November 1, 2025
Clippy brought a calculator
word2vec-style vector arithmetic on docs embeddings
Math magic for docs sparks a comment cage match
TLDR: A doc-embedding experiment swapped “Supabase” for “Angular” and landed near Angular testing pages, scoring 0.75 similarity. Comments split: some dismiss it as GPT wrapper fluff, others propose search boosting and redirects, while skeptics report nonsense matches and ask if this is reliable.
Docs just got a dash of algebra: the author tried the old word2vec trick — think “King − Man + Woman = Queen” — but on full-document embeddings, swapping out “Supabase” for “Angular.” With custom task settings, the result leaned toward Angular’s testing pages, clocking a 0.75 similarity. Cue comment fireworks. aDyslecticCrow rolled their eyes at yet another “writing tool” that’s just a GPT wrapper, saying they’d rather stitch together rephrasings themselves. The pragmatists arrived fast: nostrebored pitched concrete wins like boosting search in the “direction” a reader is headed, which sounded like personalization without the creepy. Then the thread turned into a mini science fair when jdthedisciple ran the classic arithmetic across multiple models and posted numbers, instantly spawning leaderboard vibes and debate over what those distances even mean. Meanwhile thornton crashed the party with real-world scars: their doc2vec+c osine project produced “totally nonsensical” redirects, sparking a fight over whether this is magic, math cosplay, or just misconfiguration. The memes? Folks joked it’s Clippy with a calculator and “Google for vibes.” The mood: split between cool demo energy and show-me-the-results skepticism — exactly the kind of drama that keeps the comments spicy.
Key Points
- •The article tests word2vec-style vector arithmetic on document embeddings using EmbeddingGemma.
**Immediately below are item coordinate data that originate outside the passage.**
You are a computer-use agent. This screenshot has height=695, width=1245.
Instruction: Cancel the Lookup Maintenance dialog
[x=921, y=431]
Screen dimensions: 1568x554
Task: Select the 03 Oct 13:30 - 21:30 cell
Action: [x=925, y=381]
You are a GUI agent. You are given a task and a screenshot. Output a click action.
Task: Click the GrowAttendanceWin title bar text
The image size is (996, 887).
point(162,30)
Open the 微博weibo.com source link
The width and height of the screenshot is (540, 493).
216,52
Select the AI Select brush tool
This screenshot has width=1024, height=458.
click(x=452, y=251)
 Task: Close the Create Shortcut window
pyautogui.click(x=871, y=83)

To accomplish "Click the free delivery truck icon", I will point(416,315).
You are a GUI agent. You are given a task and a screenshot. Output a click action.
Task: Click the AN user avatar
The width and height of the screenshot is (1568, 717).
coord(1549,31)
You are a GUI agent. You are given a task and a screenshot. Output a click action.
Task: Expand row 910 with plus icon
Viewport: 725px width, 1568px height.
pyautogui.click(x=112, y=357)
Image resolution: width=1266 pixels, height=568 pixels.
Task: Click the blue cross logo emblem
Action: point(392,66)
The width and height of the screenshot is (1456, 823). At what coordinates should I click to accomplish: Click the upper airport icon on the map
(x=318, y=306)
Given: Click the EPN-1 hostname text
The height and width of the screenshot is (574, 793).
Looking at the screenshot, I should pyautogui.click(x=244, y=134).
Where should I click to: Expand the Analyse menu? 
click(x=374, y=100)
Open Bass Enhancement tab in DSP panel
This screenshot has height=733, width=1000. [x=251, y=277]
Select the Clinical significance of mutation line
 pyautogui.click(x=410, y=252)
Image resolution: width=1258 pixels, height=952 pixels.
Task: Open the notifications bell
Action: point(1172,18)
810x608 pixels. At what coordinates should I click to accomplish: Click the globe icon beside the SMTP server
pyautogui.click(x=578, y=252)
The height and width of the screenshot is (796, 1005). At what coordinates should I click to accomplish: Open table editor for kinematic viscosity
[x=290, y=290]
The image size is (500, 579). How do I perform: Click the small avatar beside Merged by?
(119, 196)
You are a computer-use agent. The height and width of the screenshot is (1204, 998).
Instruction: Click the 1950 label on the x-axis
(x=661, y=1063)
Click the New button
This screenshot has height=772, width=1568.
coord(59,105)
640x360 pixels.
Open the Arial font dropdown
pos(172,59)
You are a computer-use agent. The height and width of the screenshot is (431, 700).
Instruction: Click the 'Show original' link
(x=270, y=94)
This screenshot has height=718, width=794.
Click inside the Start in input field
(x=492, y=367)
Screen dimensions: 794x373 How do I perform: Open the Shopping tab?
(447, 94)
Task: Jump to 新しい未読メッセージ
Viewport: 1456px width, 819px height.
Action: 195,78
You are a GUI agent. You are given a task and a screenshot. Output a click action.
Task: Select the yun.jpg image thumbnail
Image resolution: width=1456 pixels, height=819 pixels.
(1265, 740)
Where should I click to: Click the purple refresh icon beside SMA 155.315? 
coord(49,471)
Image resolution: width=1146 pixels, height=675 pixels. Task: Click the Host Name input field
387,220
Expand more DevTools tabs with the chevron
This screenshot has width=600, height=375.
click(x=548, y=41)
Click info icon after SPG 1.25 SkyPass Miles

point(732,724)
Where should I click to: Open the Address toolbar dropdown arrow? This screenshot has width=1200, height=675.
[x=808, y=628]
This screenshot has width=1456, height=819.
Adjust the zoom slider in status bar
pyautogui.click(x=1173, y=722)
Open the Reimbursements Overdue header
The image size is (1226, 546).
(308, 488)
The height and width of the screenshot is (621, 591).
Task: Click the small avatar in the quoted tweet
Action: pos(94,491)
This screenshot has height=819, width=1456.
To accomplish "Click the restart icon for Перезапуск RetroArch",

- •Two setups are defined: (1) shift a Supabase testing doc toward Angular by subtracting 'supabase' and adding 'angular'; (2) shift topic within Supabase by subtracting 'testing' and adding 'vectors'.
- •Experiments are run with default and customized task types, acknowledging their impact on embedding behavior.
- •Verification uses cosine similarity against embeddings of selected short docs from Angular, CockroachDB, Skylib, Playwright, and Supabase, constrained by a 2048-token input limit.
- •With customized task types, the first experiment’s resultant vector aligns best with Angular testing docs, including 'Testing' (Angular) at a similarity of 0.75.